The easy availability of violent porn may have plenty to answer for, but that's a discussion for another day.


So, I suspect, does the 'self-esteem' movement, where children were taught they deserve anything they want, and when parents were taught to treat children like mini-adults rather than the baby humans they are who need firm (non-violent) hands and adult guidance and restrictions.


They still restricted their daughters' freedom more than they did their sons. The unpleasant truth about the Ford-Kavanagh debacle is that Christine Blasey's parents didn't want her going to parties with boys and beer because they knew what might happen; young Christine snuck out behind her parents' back and learned they were right. She didn't tell, I believe, partly because she knew what her parents' reaction would be: To restrict her freedom further, not as punishment but to 'protect' her.


I keep wondering why we as a society keep allowing young boys and men free reign while restricting women in a manner bearing a passing resemblance to the not-so-benevolent 'protection' offered by the Taliban.


If women are in danger from men, restrict mens' freedom, not women's.



Porno sex ed


It's 2021, more than fifty years after shag-in-the-mud Woodstock, and parents still don't want to talk about sex with their children. It's embarrassing.

Where are kids learning, then, about sex, apart from the fairly sterile stripped-of-all-values-discussions in health class?



It bothers me greatly to learn many parents still outsource the job to teachers and leave kids to learn about their sexuality and sex roles from a deeply disordered porn industry.


It's no wonder violent sex among young people is on the rise, as Nancy Jo Sales details in her exposé Nothing Personal: My Secret Life in the Dating App Inferno.


I don't damn working parents. Women have always worked, inside or outside the household, and had far less time to raise their children. Only since the post-World War II middle-class boom have mothers had the 'luxury' of staying home to raise children without copious help from relations and 'nurses' or 'governesses' (for those wealthy enough to afford them).


The mantle of responsibility isn't solely on mothers' shoulders, but ultimately, they're the ones who relate to misogyny the most. It's no longer 'boys will be boys.' Fathers will never fully understand what it means to grow up female, or how much they themselves got away with. Privilege holders are blind.
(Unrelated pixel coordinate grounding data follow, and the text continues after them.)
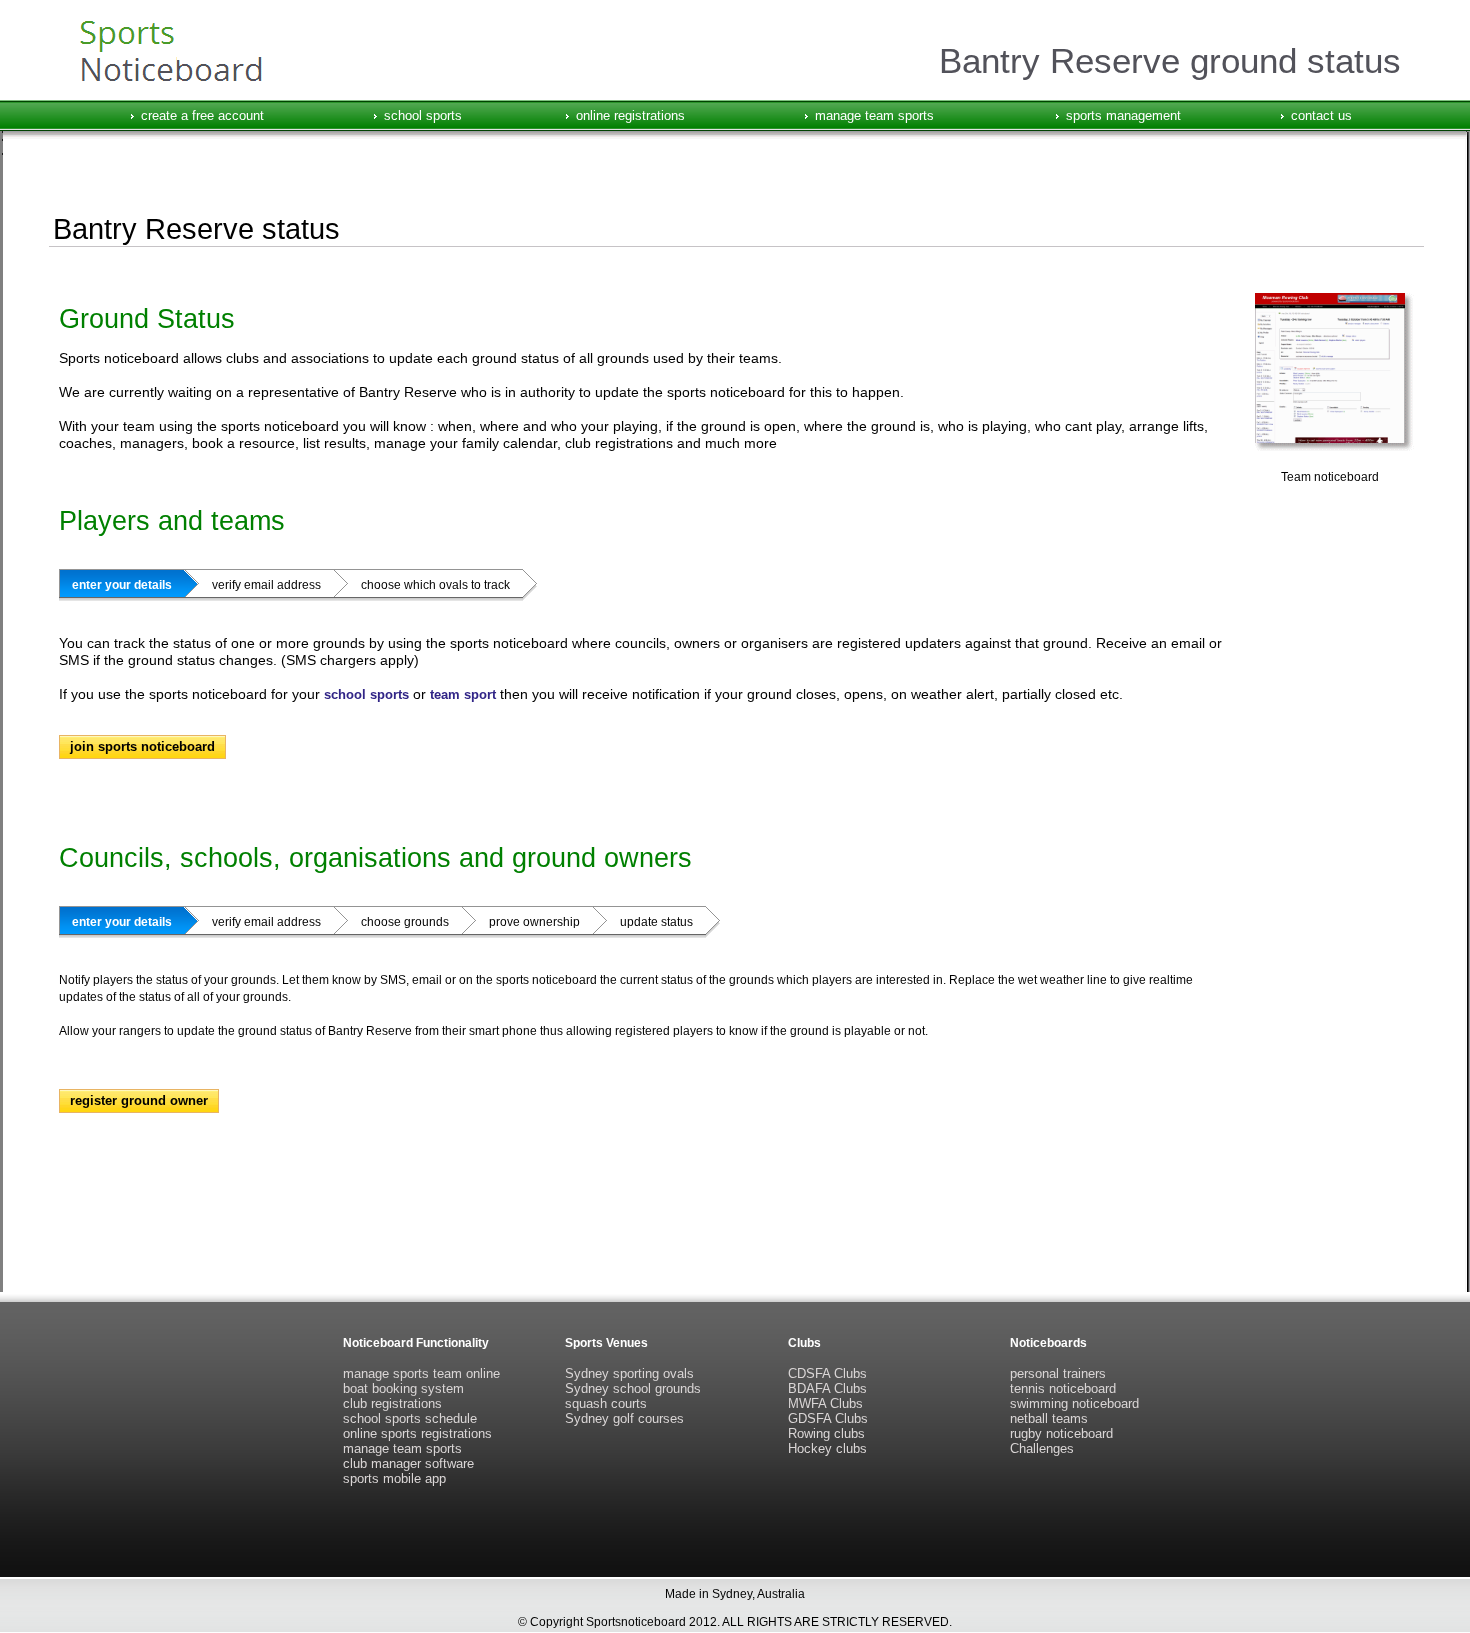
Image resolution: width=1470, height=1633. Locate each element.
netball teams (1049, 1418)
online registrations (630, 115)
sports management (1123, 115)
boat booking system (403, 1388)
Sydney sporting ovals (629, 1373)
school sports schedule (410, 1418)
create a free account (202, 115)
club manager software (408, 1463)
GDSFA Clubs (828, 1418)
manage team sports (874, 115)
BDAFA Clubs (827, 1388)
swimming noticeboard (1074, 1403)
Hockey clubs (827, 1448)
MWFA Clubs (825, 1403)
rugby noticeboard (1061, 1433)
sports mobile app (394, 1478)
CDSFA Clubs (827, 1373)
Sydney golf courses (624, 1418)
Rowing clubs (826, 1433)
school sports (423, 115)
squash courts (606, 1403)
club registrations (392, 1403)
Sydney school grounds (633, 1388)
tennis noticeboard (1063, 1388)
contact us (1321, 115)
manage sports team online (421, 1373)
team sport (463, 694)
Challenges (1042, 1448)
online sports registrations (417, 1433)
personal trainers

As the Angry White Man becomes the new face of hatred, we need to ask ourselves where they all came from. Why do they think they're entitled to women's jobs, women's lives, women's bodies? Why do they think it's okay to hit or even hate on girls? What if Mrs. X and Aunt Y had challenged her baby boy's misogyny more?


My mother raised a boy after me, and he's in no way a misogynist.


Then again, my cousin turned out okay too.


It's time to stop leaving it to teachers and porn to raise the kids. (Especially porn!) Most of all, rule the baby and teenage Brett Kavanaghs with the iron fist with which we insist on ruling our daughters.


There's nothing wrong with being born a girl. Time to stop punishing us for it.